Posey is a member of Le Train Bleu and a founding member of the Los Angeles Reed Quintet (LARQ). They are a Conn-Selmer Performing Artist.

== Administrative career ==
Posey served as Director of Orchestral Activities and Planning at The Juilliard School from 2007 to 2012, after having held the positions of Assistant Orchestra Librarian, Personnel Manager, and Orchestra Manager in the years prior. They concurrently held administrative positions at the Stamford Symphony Orchestra, Orchestra of St. Lukes, Brevard Music Center, and the Aspen Music Festival and School, and in 2010-11 they were Director of Artistic Operations for the YouTube Symphony Orchestra project in Sydney, Australia.

In September, 2012 they were appointed as Vice President of Artistic Planning and Educational Programs of the Music Academy of the West.
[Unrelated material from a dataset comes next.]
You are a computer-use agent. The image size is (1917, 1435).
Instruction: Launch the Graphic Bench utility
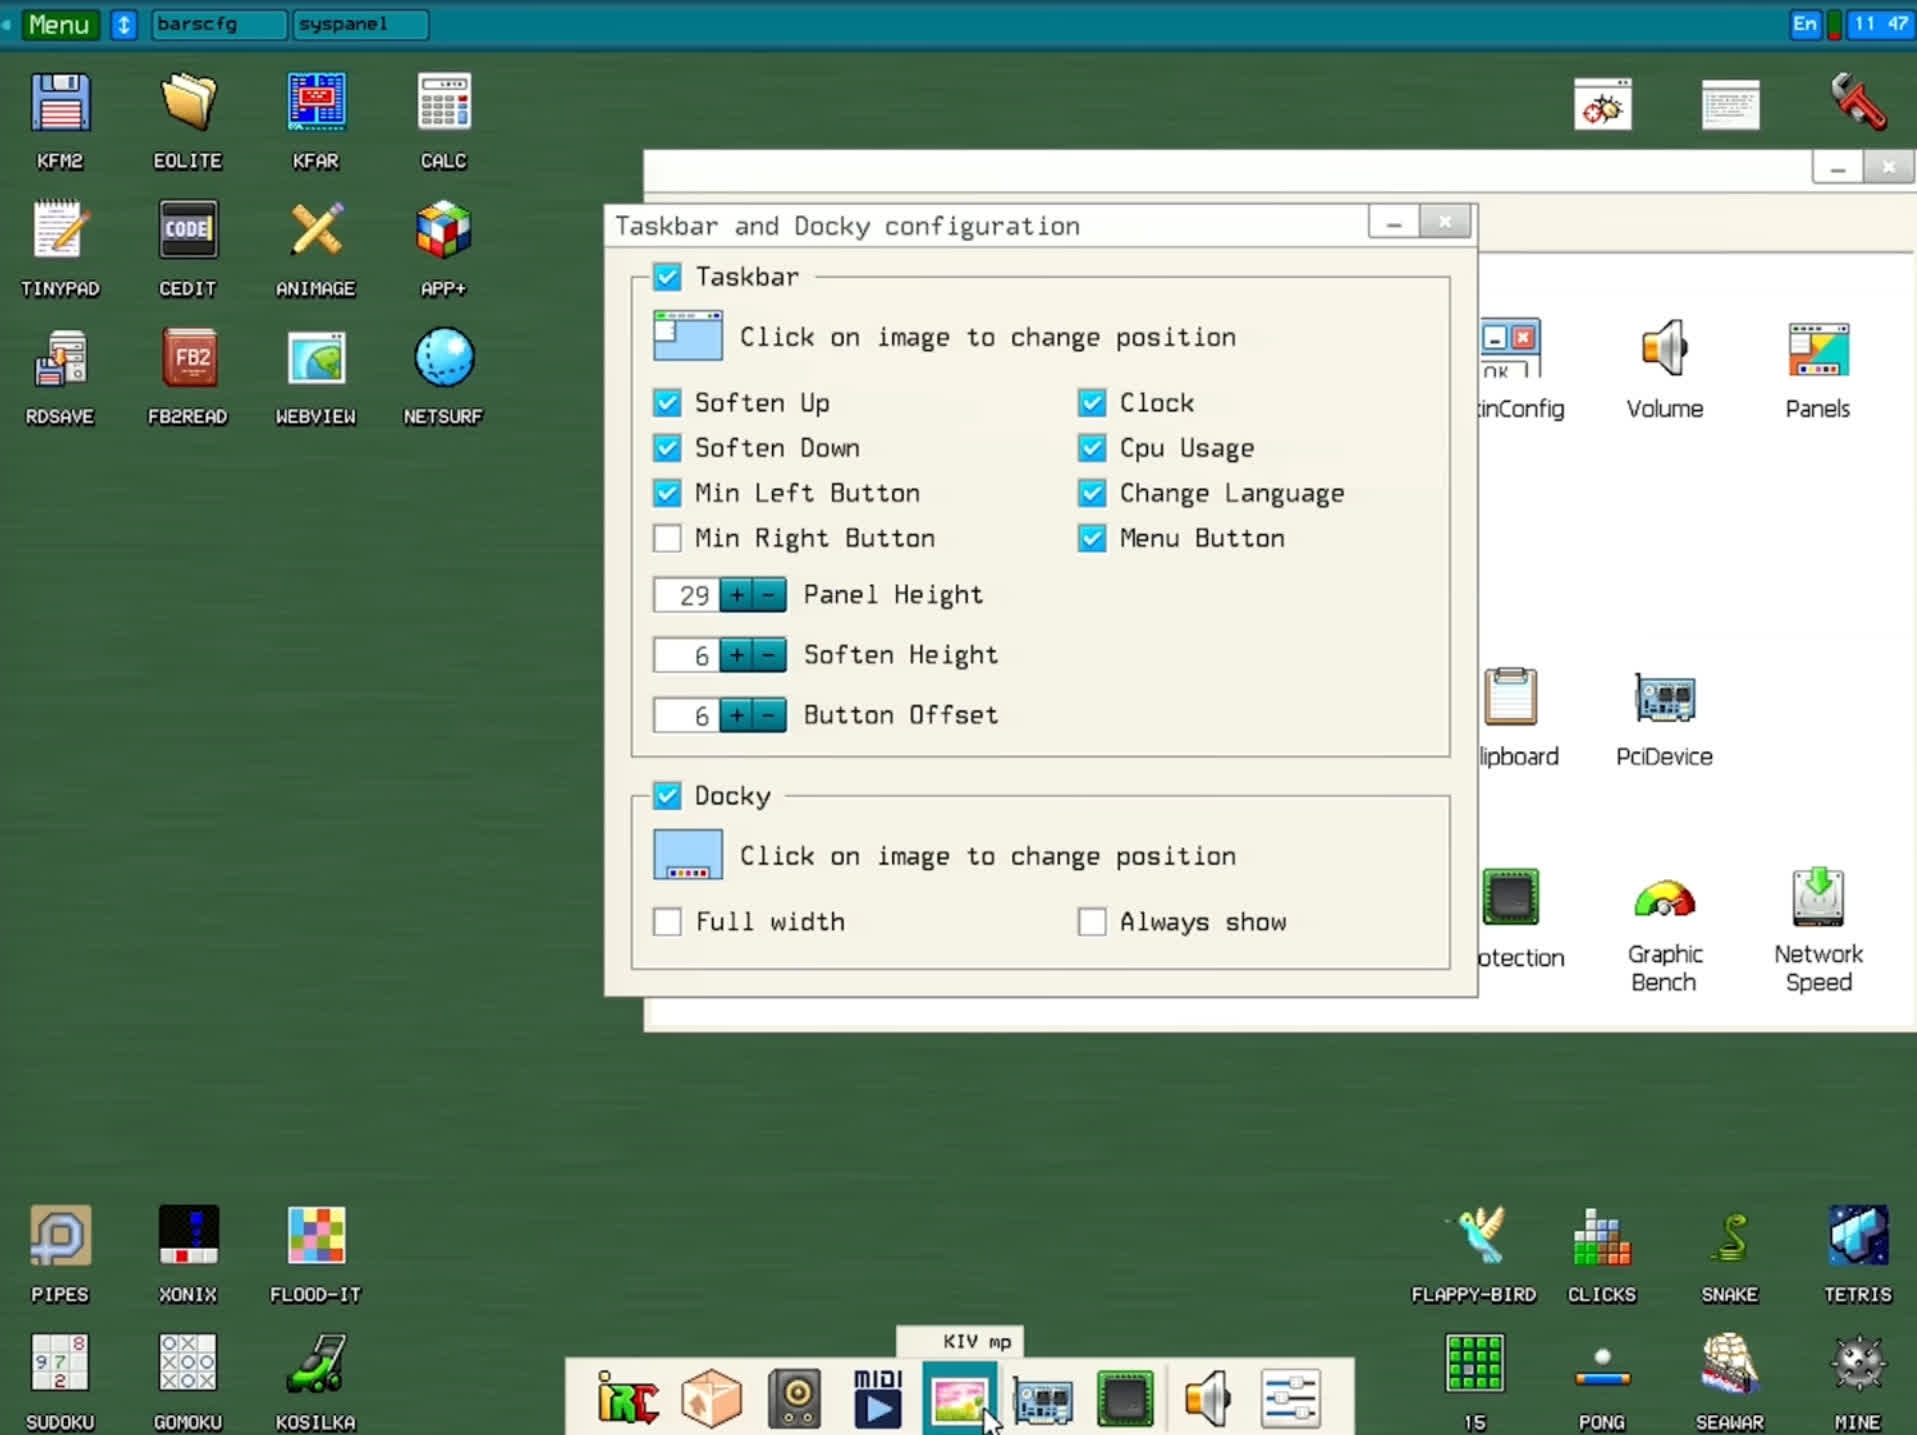pyautogui.click(x=1664, y=900)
They were selected from a field of over 70 applicants following a four-month international search. At the Music Academy they oversaw all artistic matters including the creation of a composer residency program that brought nearly 20 living composers to the summer festival over two years, and led the conception and implementation of partnerships with the New York Philharmonic and London Symphony Orchestra. They left the Music Academy in 2018.

== Teaching career ==
Posey was a Visiting assistant professor of Saxophone at the University of New Mexico. They have also been a member of the performance faculty at the University of Windsor and at the University of Southern California Thornton School of Music, and given pre-concert lectures for the Los Angeles Philharmonic.

== Personal life ==
Posey is queer and began crossdressing in 2019. With longtime friend Colin Campbell they were the victim of a hate crime in Hollywood when a car passing by shot them with airsoft pellets and yelled "faggots" following the 2024 presidential election. They face the transphobic backlash in the US with their art and their whole person and regularly take part in protests against fascism in the US.